Durmazdı, durmak nedir bilmezdi. Cepheden cepheye
koşarken arkasında bazen bir bacağını, bazen bir kolunu,
bazen bir gözünü bırakır, ama vatan sevgisini daima
ileride, en önde tutardı. “Vatan sağ olsun!” derdi, “Yeter
ki vatan sağ olsun!”
Kıymetli Müslümanlar!
Peygamberimiz buyuruyor ki, “Allah, sadece kendi
yolunda cihad etmek ve kelime-i tevhidi doğrulamak
üzere sefere çıkan kimseyi cennete sokmaya veya
çıktığı evine sevap ve ganimet ile döndürmeye kefil
olmuştur.”1 Mehmetçiğimiz bu muştuyla yine yürüdü.
Mevsimlerden en çok baharı, aylardan en ziyade
Ağustos’u severdi ama şu Ekim günlerinde de yürüdü.
Terörden bunalanlara barış, huzuru kaçırılanlara huzur,
yüreği tutuşanlara serinlik dağıtmak üzere…
Barış Pınarı dedi yürüyüşünün adına. Yanında da
arkadaşları, eşten dosttan tanışları, kardeşleri…

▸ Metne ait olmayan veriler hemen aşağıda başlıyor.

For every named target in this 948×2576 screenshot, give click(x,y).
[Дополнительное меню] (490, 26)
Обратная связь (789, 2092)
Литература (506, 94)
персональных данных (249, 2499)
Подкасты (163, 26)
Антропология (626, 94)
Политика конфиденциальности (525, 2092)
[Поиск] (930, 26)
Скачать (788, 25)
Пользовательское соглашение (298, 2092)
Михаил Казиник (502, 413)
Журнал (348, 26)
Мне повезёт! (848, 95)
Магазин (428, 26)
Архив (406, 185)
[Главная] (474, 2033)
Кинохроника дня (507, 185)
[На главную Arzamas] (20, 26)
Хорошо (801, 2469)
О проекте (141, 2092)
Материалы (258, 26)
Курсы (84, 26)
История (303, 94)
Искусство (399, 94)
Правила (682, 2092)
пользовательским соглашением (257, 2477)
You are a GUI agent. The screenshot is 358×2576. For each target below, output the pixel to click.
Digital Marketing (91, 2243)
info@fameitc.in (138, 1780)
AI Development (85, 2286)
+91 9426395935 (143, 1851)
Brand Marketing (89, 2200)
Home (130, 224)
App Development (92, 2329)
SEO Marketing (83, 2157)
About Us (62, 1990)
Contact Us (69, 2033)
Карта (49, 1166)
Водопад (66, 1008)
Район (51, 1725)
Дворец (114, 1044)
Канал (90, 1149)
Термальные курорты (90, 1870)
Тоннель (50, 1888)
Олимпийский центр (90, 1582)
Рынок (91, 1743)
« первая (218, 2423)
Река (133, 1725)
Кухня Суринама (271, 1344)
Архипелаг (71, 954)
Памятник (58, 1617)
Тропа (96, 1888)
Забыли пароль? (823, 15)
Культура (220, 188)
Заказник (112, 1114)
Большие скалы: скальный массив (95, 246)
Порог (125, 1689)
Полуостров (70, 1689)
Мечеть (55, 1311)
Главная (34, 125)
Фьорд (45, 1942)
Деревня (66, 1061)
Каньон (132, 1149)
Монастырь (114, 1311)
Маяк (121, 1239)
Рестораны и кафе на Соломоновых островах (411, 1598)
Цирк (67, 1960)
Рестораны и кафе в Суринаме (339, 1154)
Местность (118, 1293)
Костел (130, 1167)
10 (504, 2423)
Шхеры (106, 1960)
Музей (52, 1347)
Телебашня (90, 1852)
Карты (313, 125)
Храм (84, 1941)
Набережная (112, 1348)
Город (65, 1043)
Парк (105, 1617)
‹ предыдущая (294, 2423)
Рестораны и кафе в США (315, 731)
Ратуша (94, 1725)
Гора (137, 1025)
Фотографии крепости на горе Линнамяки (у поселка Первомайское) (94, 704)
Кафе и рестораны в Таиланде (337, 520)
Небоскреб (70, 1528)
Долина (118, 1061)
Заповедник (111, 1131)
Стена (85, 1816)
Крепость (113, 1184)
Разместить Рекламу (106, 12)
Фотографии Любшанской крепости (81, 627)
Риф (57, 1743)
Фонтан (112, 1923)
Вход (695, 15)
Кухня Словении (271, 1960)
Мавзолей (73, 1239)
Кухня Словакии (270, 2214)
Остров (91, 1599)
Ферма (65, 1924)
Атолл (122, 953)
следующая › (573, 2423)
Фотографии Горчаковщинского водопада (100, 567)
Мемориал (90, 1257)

Kimimizin evladı, kimimizin kardeşi… Bizim
çocuklarımız, hepimizin ciğerpareleri…
Aziz Müminler!
Mehmetçik, geceleri gündüze, gündüzleri geceye
sığdırmak için zamanı ve mekânı unutmuş koşuyor…
Mehmetçik, teriyle ve kanıyla dünya tarihini yeniden
yazıyor. Onun koruduğu sınırlarımızda, yalnızca
ülkemizin değil, bütün insanlığın kaderi hercü mercden
kurtuluyor.
Bu öyle bir insanlık mücadelesi ki, “Gevşemeyin,
üzülmeyin. Eğer iman etmişseniz üstün olan
sizlersiniz.”2 buyuran Yüce Kitabımız, barış yolunda
kahraman ordumuza umut oluyor. Bu öyle bir iman ve
vatan aşkı ki, Kur’an bu aşkla toprağa düşen canları şöyle
anlatıyor: “Allah yolunda öldürülenleri sakın ölü
sanmayın. Bilâkis onlar diridirler; Allah’ın lütuf ve
kereminden kendilerine verdikleri ile sevinçli bir hâlde
Rableri yanında rızıklara mazhar olmaktadırlar.”3
Değerli Kardeşlerim!
Hiç şüpheniz olmasın ki, Cenâb-ı Hakk’ın
yardımıyla, hainlerin oyunları bozulacak, zalimlerin
tuzakları ayaklarına, hileleri başlarına dolanacaktır.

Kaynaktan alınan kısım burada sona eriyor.